Seperti diketahui Trump mengenakan sejumlah tarif impor kepada sejumlah negara, seperti Meksiko, Kanada, dan China. Trump mengenakan tarif impor 10% untuk energi dan 25% untuk produk lainnya dari Kanada, 25% untuk Meksiko dan 10% untuk China. Pengenaan tarif ini memicu aksi balasan dari negara-negara tersebut dengan mengenakan tarif impor balik. Misalnya China membalas dengan mengenakan tarif 15% untuk batubara dan LNG, 10% untuk minyak mentah dan mesin pertanian dari AS. Lalu Kanada mengenakan tarif 25% untuk berbagai produk impor dari AS.

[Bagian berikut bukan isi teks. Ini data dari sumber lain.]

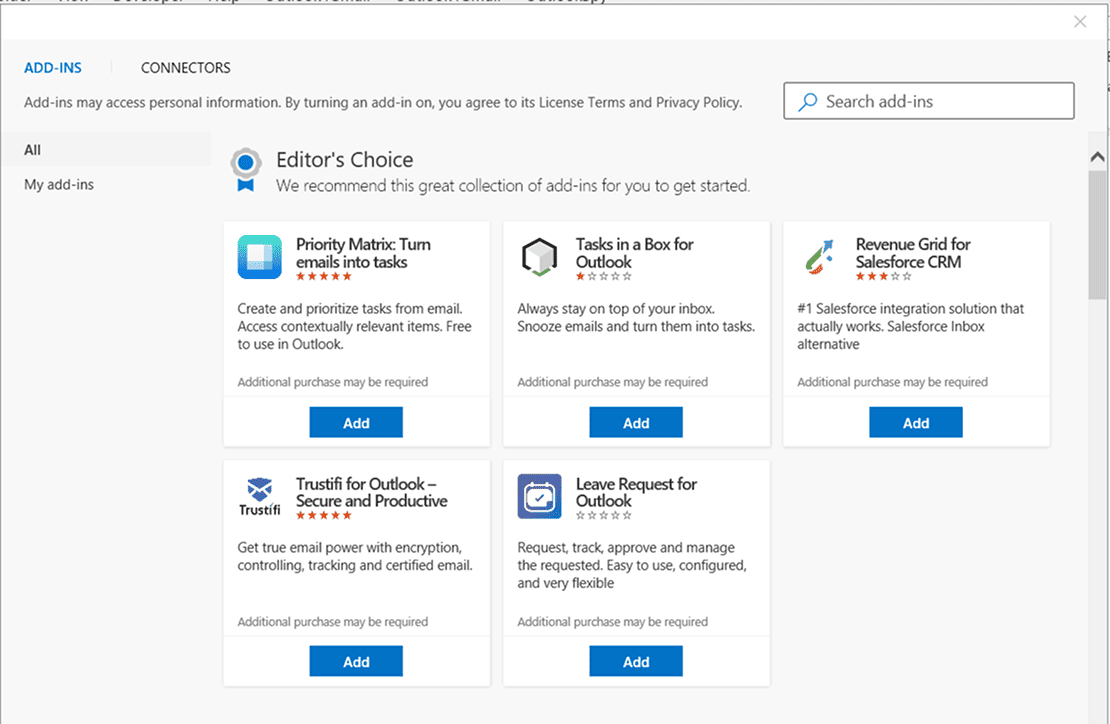Open the License Terms link
1110x724 pixels.
tap(580, 102)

Melihat kondisi tersebut, Sri Mulyani menilai negara-negara yang selama ini dianggap sebagai ‘friendshoring’ ternyata sudah tidak ada lagi, seperti yang terjadi pada Kanada dengan AS. Kini, tidak ada lagi definisi teman. “Ini menimbulkan semua negara berpikir peta dunia dari sisi ekonomi seperti apa. Karena ternyata selama ini yang dianggap aman bahkan friendshoring sekarang tidak ada friends (teman) lagi,” ujarnya.
Untuk itu, Menkeu membeberkan efeknya terhadap Indonesia apabila terkena kebijakan Trump tersebut. Di antaranya, menciptakan biaya dari supply chain sektor manufaktur terutama digital yang akan meningkat, rantai pasok mengalami disrupsi, harga komoditas mengalami volatilitas dan sentimen market. Sedangkan dari sisi global, aksi Trump tersebut berpeluang memicu relokasi dari rekonfigurasi rantai pasok. Kemudian, blok-blok ekonomi global di luar Amerika menjadi lebih kuat, seperti ASEAN dan BRICS.

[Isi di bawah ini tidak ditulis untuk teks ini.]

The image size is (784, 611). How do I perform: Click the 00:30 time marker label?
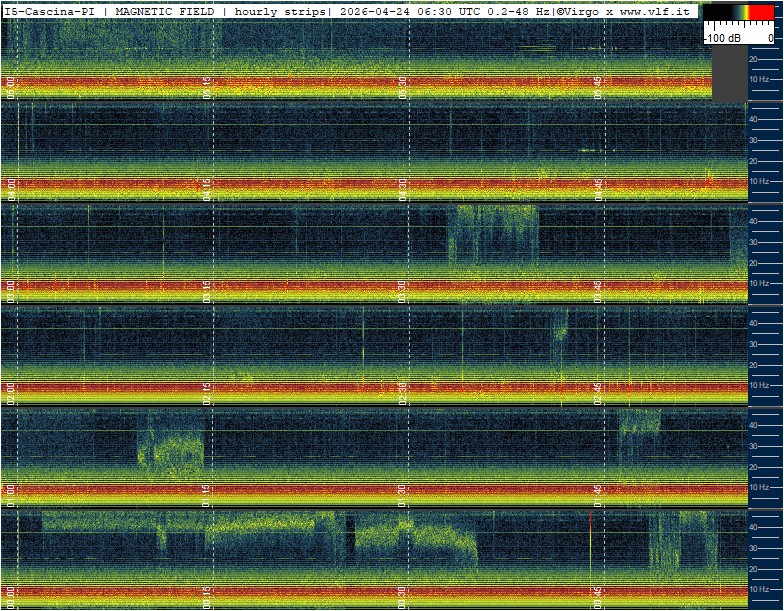click(402, 598)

“Untuk itu Presiden Prabowo selalu mengingatkan kita harus menyiapkan diri menguatkan diri karena dunia memang tidak dalam situasi yang biasanya kita kenal menjadi sangat unilateralisme dan harus kita jaga kepentingan dan kedaulatan Indonesia,” jelas Sri Mulyani.
Optimis Survive. Di tengah ketidakpastian ekonomi global akibat the war game yang dilancarkan Trump, Sri Mulyani menegaskan ekonomi Indonesia masih kuat. “Perang dagang melalui kenaikan tarif diterapkan Amerika Serikat (AS) terhadap negara-negara yang dulu adalah sekutu, seperti Kanada, Eropa, Mexico dan juga terhadap RRT (China), menimbulkan reaksi retaliasi dan resiprokalitas,” ujar Sri Mulyani dikutip dari Instagram resminya @smindrawati, Sabtu.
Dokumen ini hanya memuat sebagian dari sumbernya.